6月4日、当館寺田書記官は、北サマール州カタルマン町およびサンホセ町において、草の根・人間の安全保障無償資金協力事業である「ココナッツ・センター建設計画」、「ココナッツ加工機材整備計画」の引渡式に出席しました。
「ココナッツ・センター建設計画」引渡式典には、被供与団体である東フィリピン大学のデ・アシス学長ほか学校関係者が出席しました。本件事業は、2011年度に日本大使館により、この地域のためのココナッツ繊維製造技術訓練センターを建設するために、109,503米ドル(約1,300万円)が供与されたものです。東フィリピン大学(UEP)の敷地内に建設された当訓練センターでは、ココナッツ生産農家の所得を増加させるために、ココナッツ繊維を原料としたマット、カーペット、ロープ、ネット等様々な製品の製造技術を学ぶ機会が得られます。年間50以上の訓練コースが設けられ、約350名のココナッツ農家が受講する予定です。
「ココナッツ加工機材整備計画」引渡式典には、ラビン北サマール州副知事、ルソン・サンホセ町長、被供与団体である貧しい農民を助ける会のルソン会長、その他ココナッツ庁、貿易産業省、科学技術省、労働省の関係者が出席しました。本件事業は、サンホセ町を対象にココナッツの殻を原料とした繊維製品を製作するための機材を村単位に整備するものであり、供与金額は68,439.33米ドル(約840万円)です。ココナッツ繊維の生産によって、1,600名以上のココナッツ農家の生計が向上されます。
当館は、これらの事業を組み合わせることによって、北サマール州のココナッツ産業全体が振興することを期待しています。具体的には、供与された施設によって、先進国で使用され始めているココナッツ繊維でできた侵食防止マットや建設用資材に対する需要を取り込む機会が得られ、ココナッツ農家の収入が増加し、貧困に喘ぐこの地域の住民の生計向上につながるものと考えます。

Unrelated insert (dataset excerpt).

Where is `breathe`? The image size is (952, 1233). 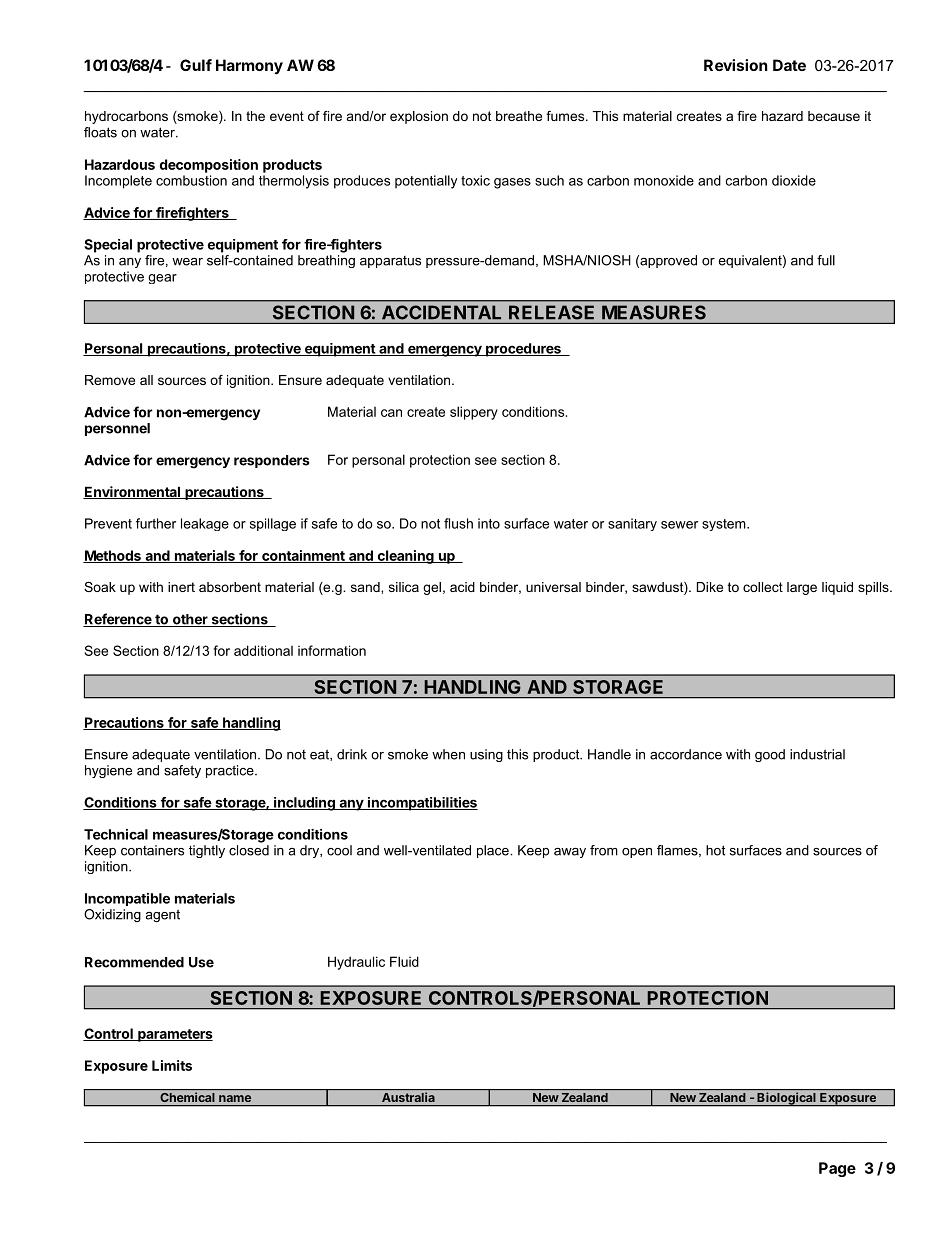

草の根・人間安全保障無償資金協力は「人間の安全保障」の確保に資するものであり、フィリピンでは1989年から現在に至るまでの間に、計512件の事業を実施してきています。こうした草の根レベルの支援についても我が国は従来から積極的に取り組んでおり、本件事業は我が国とフィリピンとの戦略的パートナーシップを育むことにも寄与するものです。